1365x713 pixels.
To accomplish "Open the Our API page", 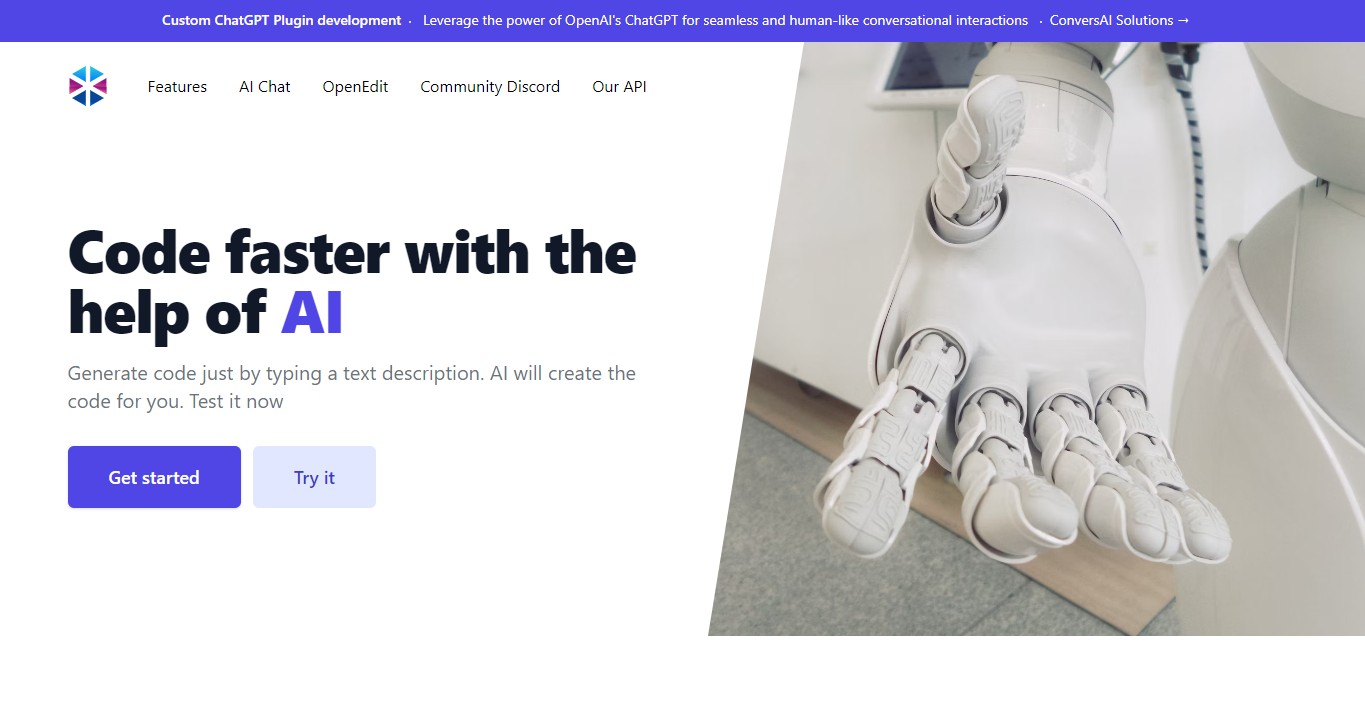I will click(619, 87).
****
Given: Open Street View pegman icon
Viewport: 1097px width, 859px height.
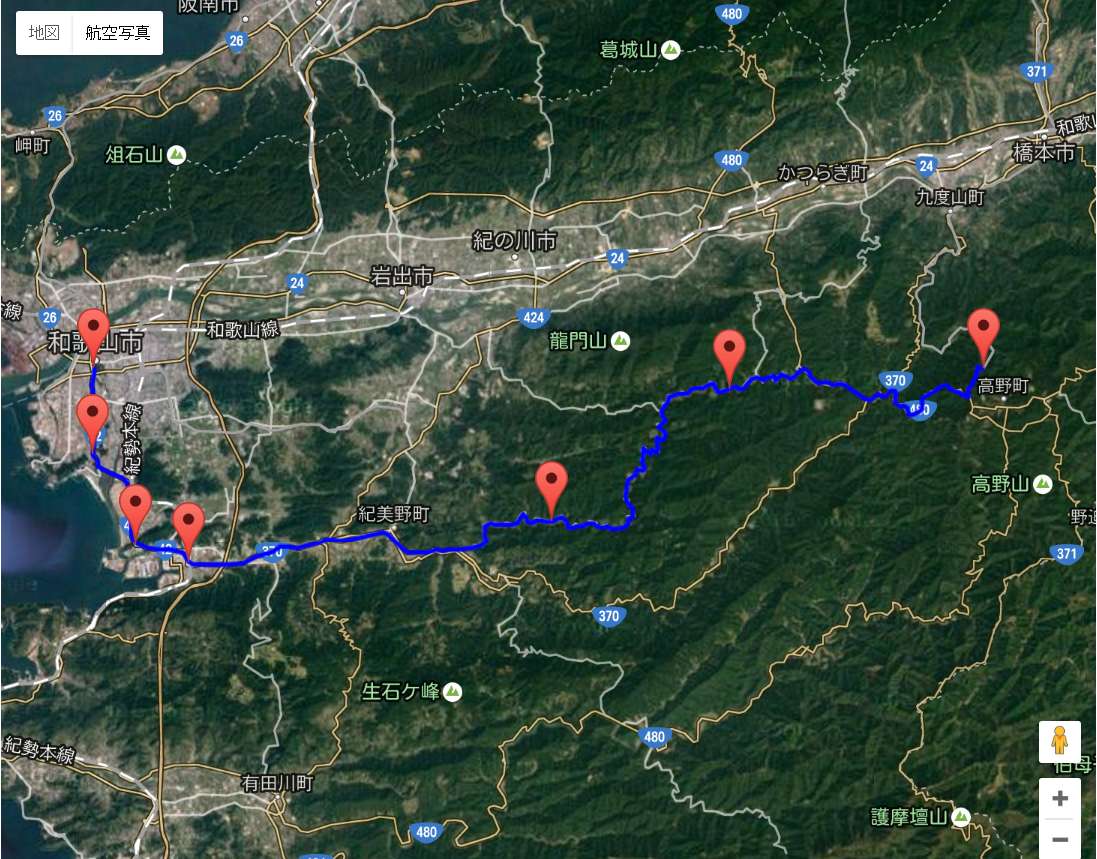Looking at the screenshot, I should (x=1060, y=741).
****
THE REQUEST =
In the records, from the line with "Given: Open Street View pegman icon" to the line with "Looking at the", change "Viewport" to "Screen size" and leave everything else unchanged. Reply with only those lines, and leave out the pictures.

ANSWER BELOW =
Given: Open Street View pegman icon
Screen size: 1097px width, 859px height.
Looking at the screenshot, I should (x=1060, y=741).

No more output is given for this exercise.